[Données de repérage d'éléments]
----------
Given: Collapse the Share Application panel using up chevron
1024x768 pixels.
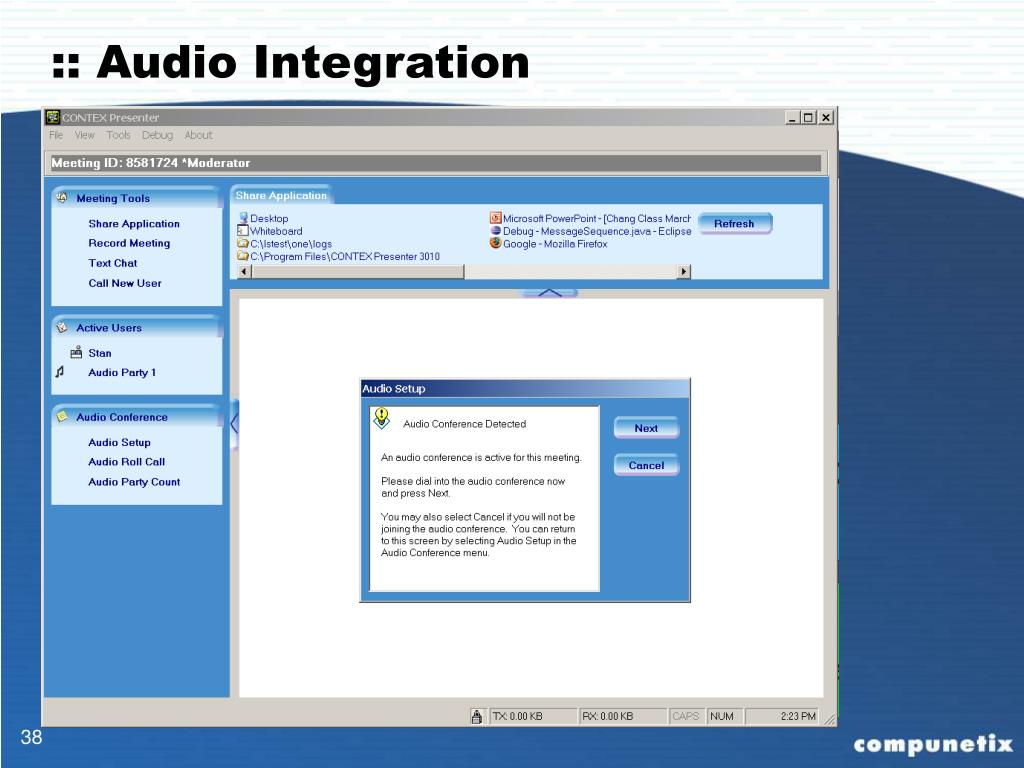Looking at the screenshot, I should click(x=549, y=293).
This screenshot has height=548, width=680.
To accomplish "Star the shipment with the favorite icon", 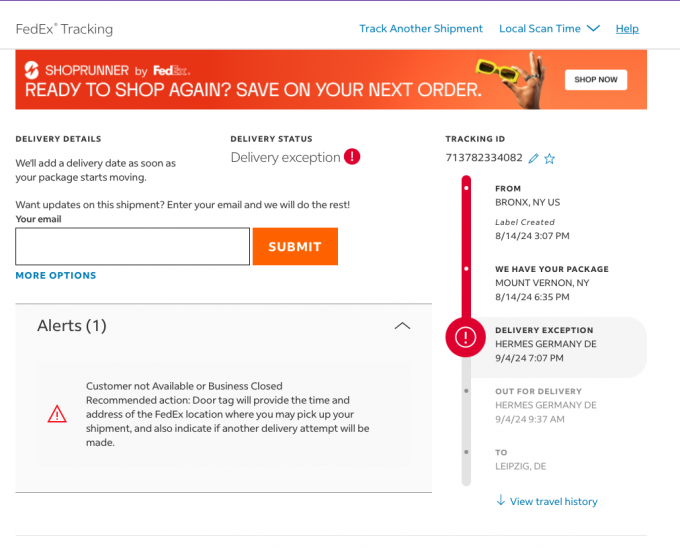I will [x=549, y=159].
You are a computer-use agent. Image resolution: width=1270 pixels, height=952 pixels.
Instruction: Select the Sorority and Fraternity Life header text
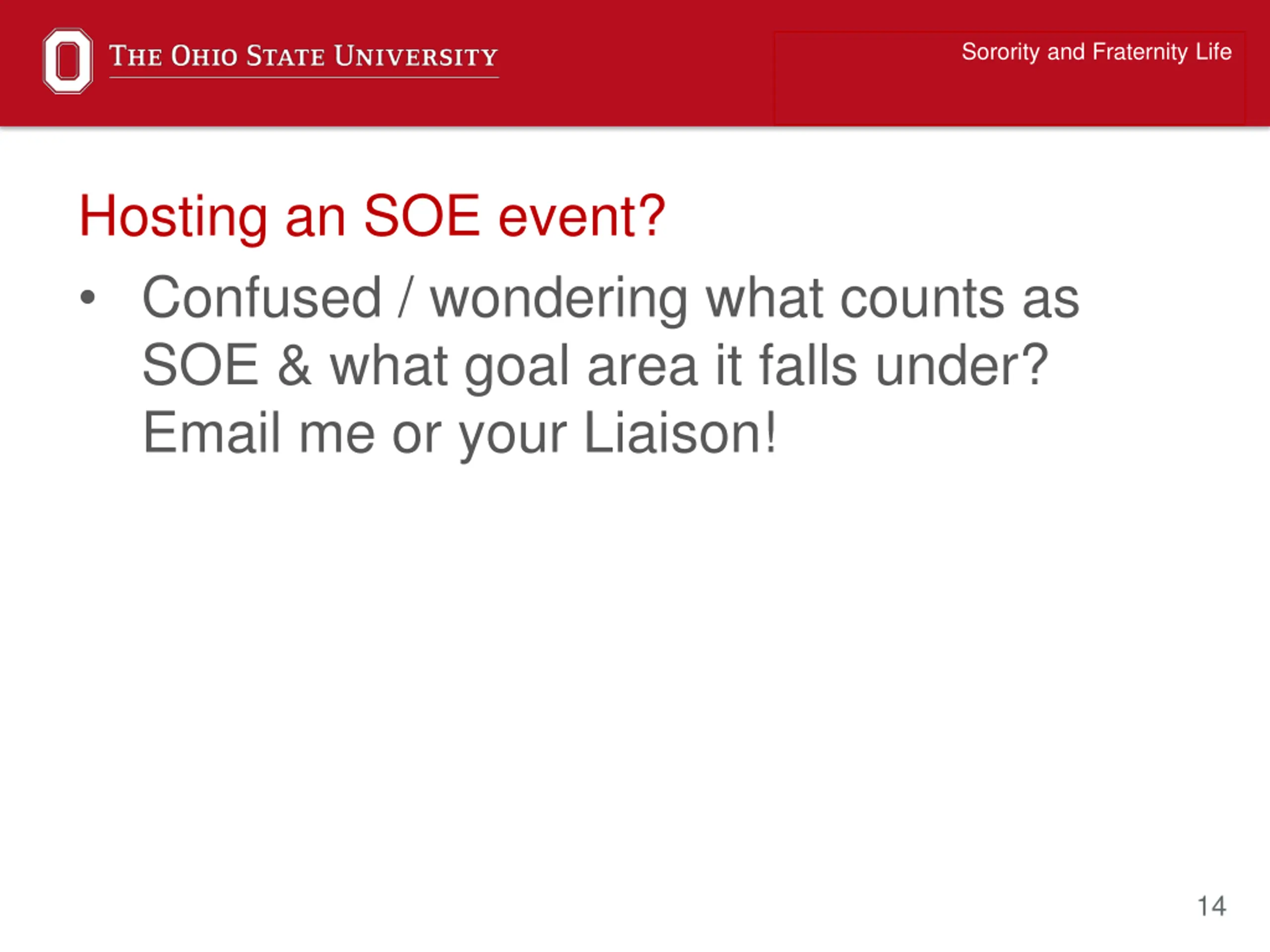point(1096,52)
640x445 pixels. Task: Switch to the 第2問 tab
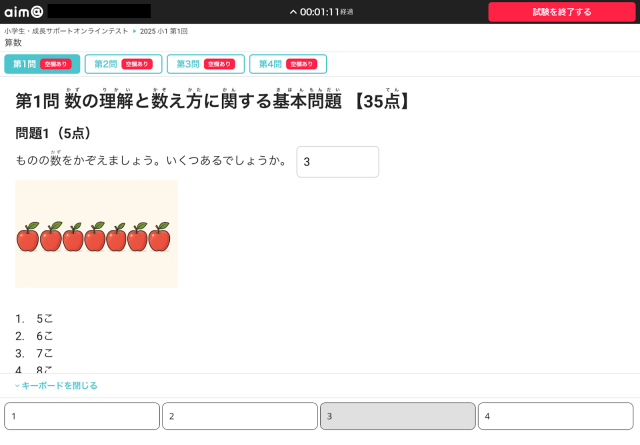[121, 64]
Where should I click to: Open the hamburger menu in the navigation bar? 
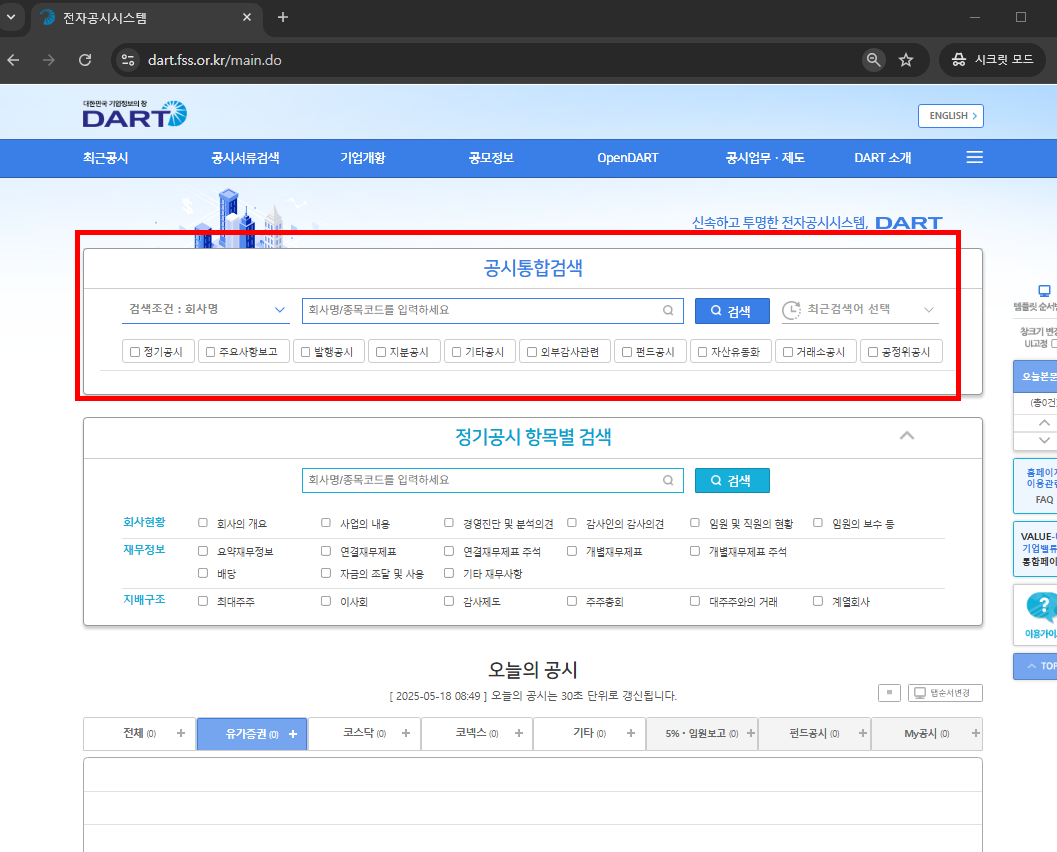point(974,157)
----------
Relevez chaque ligne des données qui contient le mot « pixels », en respectant la casse.

**SOLUTION COMPLÈTE:**
1024x768 pixels.
You are a computer-use agent. Image resolution: width=1270 pixels, height=952 pixels.
640x445 pixels. Task: Switch to the 第2問 tab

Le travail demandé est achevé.